The brief, the rehearsal, the run sheet. A senior director's anatomy of a Dubai corporate gala — and the four mistakes every brand makes once.
A corporate gala is not a wedding with logos. It is a different animal: tighter run time, sharper messaging, and a CEO who needs to leave the stage exactly when the script says they will. Our studio plans both — and the two should never share a process.
The brief that protects the night
Every gala we direct begins with a one-page intent: audience, message, one sentence describing how the room should feel when guests leave. Without it, agencies stack production until the night becomes about itself.
The run sheet is the deliverable
A 14-page minute-by-minute document, distributed to every supplier 96 hours before doors. AV calls, host cues, lighting states, kitchen passes — written, signed, rehearsed. The night runs on this single document.

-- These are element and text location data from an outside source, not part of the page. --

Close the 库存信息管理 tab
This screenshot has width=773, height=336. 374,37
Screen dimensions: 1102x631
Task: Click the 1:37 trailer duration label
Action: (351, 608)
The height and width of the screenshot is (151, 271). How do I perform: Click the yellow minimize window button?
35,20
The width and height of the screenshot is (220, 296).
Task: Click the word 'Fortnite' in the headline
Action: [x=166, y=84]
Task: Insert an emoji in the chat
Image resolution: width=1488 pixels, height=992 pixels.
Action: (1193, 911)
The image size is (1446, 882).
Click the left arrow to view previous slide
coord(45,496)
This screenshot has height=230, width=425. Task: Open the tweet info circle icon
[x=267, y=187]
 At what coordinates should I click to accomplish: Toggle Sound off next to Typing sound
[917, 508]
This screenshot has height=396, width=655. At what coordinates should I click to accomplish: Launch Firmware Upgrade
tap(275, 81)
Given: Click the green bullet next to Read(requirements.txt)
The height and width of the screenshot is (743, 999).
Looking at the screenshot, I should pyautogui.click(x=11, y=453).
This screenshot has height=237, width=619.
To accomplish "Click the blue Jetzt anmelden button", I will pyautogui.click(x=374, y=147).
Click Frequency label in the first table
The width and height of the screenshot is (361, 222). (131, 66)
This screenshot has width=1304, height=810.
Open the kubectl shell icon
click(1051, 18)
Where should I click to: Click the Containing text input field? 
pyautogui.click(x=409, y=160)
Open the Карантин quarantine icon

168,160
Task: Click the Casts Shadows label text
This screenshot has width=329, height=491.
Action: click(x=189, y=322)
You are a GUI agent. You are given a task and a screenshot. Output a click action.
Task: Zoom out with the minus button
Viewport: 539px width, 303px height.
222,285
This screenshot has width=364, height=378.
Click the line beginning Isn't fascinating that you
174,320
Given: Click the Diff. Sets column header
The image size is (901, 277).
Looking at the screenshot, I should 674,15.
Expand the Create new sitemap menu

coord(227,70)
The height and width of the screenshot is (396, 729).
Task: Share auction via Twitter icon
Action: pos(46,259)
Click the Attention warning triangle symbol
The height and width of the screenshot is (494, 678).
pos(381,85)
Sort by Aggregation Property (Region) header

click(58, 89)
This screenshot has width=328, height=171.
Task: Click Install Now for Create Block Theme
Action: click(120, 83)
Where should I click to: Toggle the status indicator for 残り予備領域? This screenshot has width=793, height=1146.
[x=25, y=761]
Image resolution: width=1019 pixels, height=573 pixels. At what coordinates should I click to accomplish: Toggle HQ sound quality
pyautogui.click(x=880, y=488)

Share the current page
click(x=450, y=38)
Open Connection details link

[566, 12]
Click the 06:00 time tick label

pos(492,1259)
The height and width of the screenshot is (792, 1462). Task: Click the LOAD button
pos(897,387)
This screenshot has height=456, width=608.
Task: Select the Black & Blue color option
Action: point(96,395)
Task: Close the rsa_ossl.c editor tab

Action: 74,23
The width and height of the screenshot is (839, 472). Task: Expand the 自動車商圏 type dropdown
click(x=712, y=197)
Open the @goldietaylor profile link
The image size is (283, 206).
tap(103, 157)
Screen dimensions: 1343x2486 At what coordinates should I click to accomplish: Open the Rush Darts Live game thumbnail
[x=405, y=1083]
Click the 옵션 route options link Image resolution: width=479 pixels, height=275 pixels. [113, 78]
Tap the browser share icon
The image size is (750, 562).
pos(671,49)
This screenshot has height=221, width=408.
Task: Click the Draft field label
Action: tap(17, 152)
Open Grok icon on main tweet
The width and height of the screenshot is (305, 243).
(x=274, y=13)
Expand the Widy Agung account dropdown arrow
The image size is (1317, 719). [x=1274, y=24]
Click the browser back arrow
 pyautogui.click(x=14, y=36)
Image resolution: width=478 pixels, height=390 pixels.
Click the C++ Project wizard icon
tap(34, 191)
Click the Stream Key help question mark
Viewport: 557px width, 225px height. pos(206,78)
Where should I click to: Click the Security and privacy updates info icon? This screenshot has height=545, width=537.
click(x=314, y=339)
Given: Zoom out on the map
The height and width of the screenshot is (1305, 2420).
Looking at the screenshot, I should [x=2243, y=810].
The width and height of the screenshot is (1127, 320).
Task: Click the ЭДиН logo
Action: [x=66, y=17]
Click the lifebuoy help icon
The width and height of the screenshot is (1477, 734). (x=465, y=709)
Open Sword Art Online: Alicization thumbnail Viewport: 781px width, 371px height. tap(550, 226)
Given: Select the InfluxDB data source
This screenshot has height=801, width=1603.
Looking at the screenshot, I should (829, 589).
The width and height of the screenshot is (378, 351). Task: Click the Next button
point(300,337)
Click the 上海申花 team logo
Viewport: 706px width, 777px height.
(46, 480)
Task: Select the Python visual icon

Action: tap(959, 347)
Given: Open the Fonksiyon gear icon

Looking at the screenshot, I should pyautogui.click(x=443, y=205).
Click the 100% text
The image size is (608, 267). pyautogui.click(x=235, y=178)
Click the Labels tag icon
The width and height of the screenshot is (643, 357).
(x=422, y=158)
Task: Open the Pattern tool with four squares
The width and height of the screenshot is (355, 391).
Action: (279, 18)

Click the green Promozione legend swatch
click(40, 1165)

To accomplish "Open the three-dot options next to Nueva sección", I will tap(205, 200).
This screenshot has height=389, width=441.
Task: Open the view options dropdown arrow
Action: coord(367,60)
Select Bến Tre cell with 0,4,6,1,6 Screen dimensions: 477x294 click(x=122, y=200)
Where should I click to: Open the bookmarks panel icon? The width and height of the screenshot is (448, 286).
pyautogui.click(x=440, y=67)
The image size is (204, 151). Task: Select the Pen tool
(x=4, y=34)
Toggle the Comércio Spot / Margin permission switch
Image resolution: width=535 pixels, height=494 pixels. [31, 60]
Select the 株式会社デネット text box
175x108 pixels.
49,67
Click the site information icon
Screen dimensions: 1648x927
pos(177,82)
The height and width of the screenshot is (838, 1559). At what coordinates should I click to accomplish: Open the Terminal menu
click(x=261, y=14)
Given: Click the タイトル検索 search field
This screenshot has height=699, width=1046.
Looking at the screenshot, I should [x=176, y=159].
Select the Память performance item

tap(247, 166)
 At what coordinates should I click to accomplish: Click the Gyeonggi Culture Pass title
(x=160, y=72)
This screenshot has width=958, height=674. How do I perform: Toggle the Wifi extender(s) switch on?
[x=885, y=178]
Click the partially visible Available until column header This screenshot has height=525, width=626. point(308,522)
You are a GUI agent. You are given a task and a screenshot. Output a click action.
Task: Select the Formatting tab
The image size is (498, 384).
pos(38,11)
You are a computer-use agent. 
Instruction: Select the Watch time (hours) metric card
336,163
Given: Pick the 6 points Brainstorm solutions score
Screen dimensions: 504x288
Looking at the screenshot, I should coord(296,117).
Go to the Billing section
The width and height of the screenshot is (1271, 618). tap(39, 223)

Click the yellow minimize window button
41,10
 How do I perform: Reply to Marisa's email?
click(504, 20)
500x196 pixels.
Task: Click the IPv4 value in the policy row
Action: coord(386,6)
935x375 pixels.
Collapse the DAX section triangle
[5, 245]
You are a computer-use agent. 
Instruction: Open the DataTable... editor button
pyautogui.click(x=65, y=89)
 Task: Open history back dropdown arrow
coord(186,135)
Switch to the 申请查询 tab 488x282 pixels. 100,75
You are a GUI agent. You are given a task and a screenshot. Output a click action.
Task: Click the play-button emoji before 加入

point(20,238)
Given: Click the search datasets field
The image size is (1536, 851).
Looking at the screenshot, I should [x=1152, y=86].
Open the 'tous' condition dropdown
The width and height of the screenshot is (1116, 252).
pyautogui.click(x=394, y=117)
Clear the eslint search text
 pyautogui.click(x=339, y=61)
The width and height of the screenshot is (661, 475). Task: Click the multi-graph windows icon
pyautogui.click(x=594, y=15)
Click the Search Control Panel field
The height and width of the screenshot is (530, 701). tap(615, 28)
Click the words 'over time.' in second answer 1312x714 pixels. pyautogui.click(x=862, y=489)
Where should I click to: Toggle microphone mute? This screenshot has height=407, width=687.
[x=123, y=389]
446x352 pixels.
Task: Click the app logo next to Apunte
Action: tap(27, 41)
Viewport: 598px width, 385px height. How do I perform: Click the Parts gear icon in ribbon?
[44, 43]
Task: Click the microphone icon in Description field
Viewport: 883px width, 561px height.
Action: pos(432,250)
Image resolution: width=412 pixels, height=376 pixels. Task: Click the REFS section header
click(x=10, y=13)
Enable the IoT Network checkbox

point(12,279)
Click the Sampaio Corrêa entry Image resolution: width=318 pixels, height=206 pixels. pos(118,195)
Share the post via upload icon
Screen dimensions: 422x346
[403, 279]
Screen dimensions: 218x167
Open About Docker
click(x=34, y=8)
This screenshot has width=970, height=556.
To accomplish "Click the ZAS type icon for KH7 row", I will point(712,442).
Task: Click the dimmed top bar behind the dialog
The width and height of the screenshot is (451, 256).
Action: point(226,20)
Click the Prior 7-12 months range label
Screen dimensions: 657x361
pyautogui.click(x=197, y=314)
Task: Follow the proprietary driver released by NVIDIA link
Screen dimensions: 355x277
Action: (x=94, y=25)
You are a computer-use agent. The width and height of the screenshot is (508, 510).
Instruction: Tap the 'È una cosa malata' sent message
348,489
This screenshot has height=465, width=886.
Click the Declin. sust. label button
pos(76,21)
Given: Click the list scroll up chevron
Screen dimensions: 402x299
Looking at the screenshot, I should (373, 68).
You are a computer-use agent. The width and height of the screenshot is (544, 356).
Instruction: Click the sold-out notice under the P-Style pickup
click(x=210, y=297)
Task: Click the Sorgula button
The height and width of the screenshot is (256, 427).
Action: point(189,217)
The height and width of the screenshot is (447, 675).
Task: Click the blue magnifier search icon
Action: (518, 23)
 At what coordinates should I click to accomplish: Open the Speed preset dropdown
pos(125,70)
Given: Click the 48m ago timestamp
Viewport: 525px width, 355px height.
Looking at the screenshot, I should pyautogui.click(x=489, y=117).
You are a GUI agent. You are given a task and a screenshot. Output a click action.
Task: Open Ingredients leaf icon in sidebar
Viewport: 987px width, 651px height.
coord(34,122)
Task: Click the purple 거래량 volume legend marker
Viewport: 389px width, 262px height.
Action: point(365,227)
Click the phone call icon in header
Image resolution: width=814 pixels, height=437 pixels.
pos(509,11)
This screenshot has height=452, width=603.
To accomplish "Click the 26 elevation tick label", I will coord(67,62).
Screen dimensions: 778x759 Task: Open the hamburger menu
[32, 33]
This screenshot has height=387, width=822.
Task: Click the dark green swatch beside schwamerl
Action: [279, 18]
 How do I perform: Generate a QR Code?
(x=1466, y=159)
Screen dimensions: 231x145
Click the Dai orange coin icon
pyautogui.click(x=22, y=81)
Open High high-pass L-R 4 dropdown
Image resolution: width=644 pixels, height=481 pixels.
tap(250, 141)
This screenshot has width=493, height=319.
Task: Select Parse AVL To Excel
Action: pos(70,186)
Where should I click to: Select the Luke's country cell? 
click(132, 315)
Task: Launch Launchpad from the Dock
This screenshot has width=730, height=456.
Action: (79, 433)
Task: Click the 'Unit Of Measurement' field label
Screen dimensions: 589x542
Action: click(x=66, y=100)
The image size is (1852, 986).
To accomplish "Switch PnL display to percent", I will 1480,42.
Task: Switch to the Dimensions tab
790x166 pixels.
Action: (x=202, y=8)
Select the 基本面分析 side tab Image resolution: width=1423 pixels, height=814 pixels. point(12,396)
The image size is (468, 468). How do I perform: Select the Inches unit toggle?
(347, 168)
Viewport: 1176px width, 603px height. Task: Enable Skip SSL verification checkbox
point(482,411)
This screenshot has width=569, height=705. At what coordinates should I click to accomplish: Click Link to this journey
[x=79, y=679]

Four mistakes brands make once
- Overrunning the keynote — guests stop listening at minute 25.
- Buffet food for a 400-seat formal dinner — slows the night by 40 minutes.
- Booking talent before the script is locked — talent then shapes the script.
- No technical rehearsal — the only honest test of any production.
Why we plan corporate at all
Corporate galas, hotel openings and brand experiential events are made by the same disciplines that make a wedding: design, time, calm. The fee structure differs; the standard does not.